Do you guys really think writing with no feedback is a good idea? (Requiring emails for comments is a deadly trivial inconvenience. You'll end up only getting feedback from the loudest people, which doesn't seem to correlate at all with the most useful feedback.)
For example, I don't understand the Parable of the Unstoppable Mad Man. The author writes like it's obvious what the mad man is, but I'm genuinely confused.
The "mad man" is progressivism, demolishing the wall of the prison cell is something like "fighting for same-sex marriage" or "fighting against slavery" (or any other progressive cause that some random reactionary may be incidentally supporting) -- but if reactionaries help progressives in that one goal, then the progressives will move all the faster to some other more destructive cause that will have to be opposed.

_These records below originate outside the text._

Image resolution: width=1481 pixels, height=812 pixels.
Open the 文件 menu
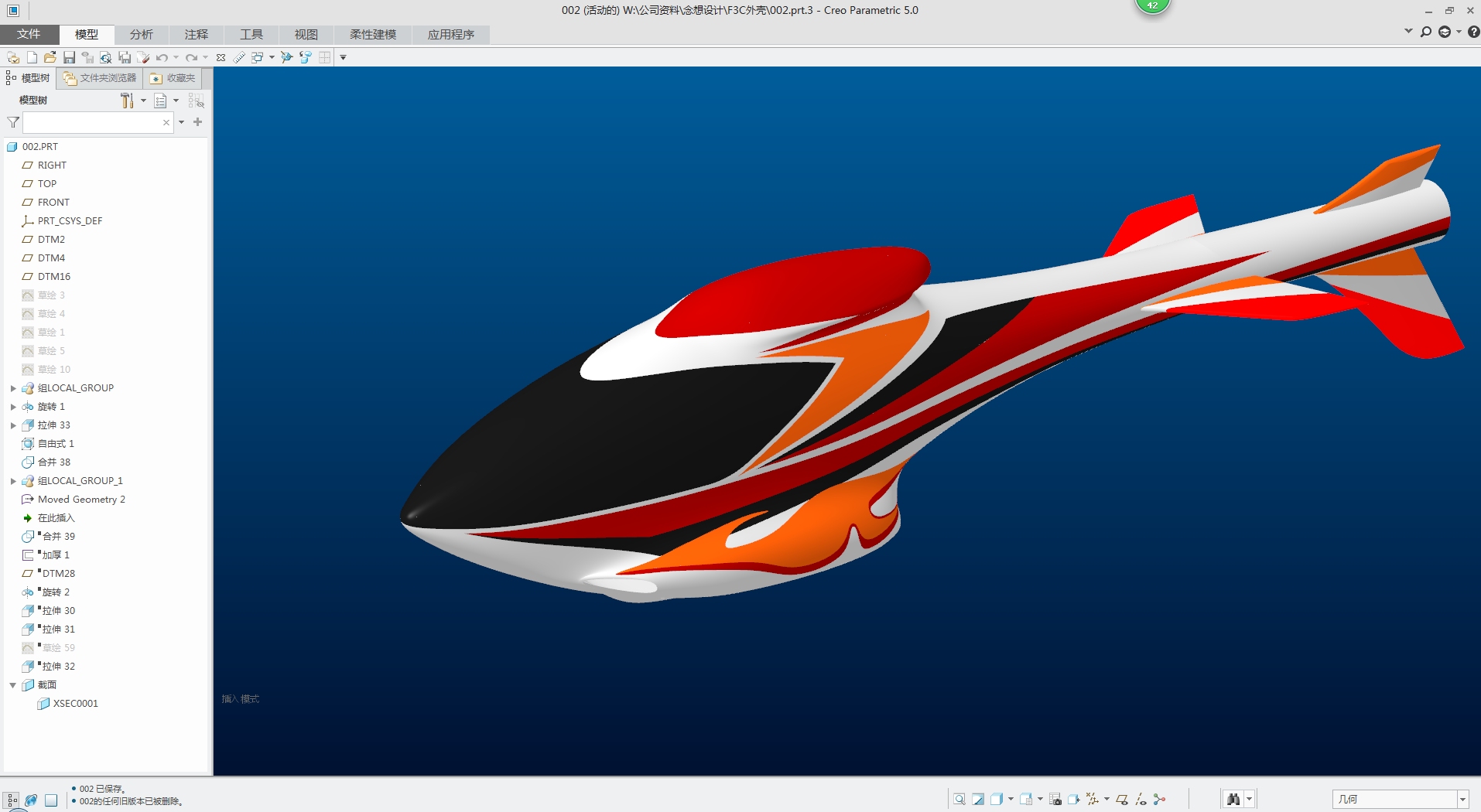tap(29, 35)
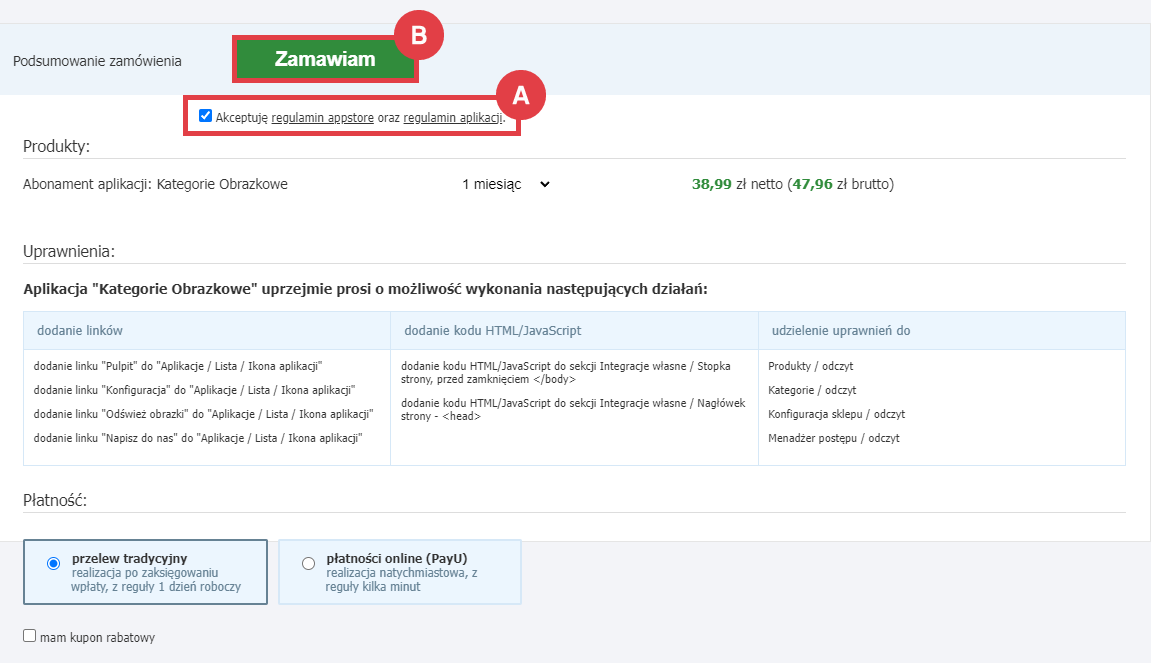Viewport: 1151px width, 663px height.
Task: Select the Produkty / odczyt permission entry
Action: [x=810, y=366]
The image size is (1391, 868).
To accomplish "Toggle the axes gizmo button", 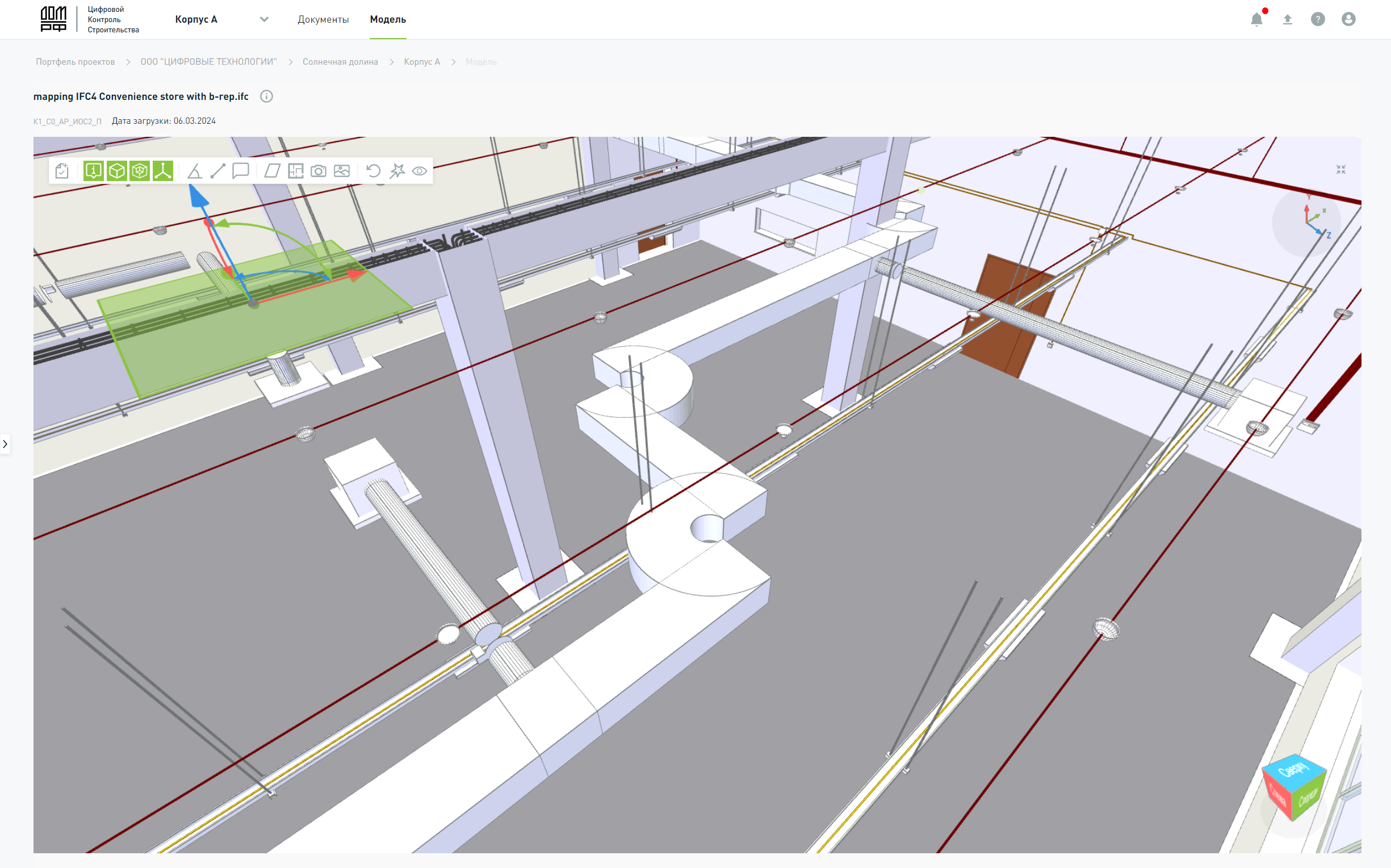I will click(x=163, y=171).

Various people (including Konkvistador who has been talking about it the most) have launched their blog More Right
"A group blog, More Right is a place to discuss the many things that are touched by politics that we prefer wouldn’t be, as well as right wing ideas in general. It grew out of the correspondences among like minded people in late 2012, who first began their journey studying the findings of modern cognitive science on the failings of human reasoning and ended it reading serious 19th century gentlemen denouncing democracy. Surveying modernity, we found cracks in its façade. Findings and seemingly correct ideas, carefully bolted down and hidden, met with disapproving stares and inarticulate denunciation when unearthed. This only whetted our appetites. Proceeding from the surface to the foundations, we found them lacking. This is reflected in the spirit of the site."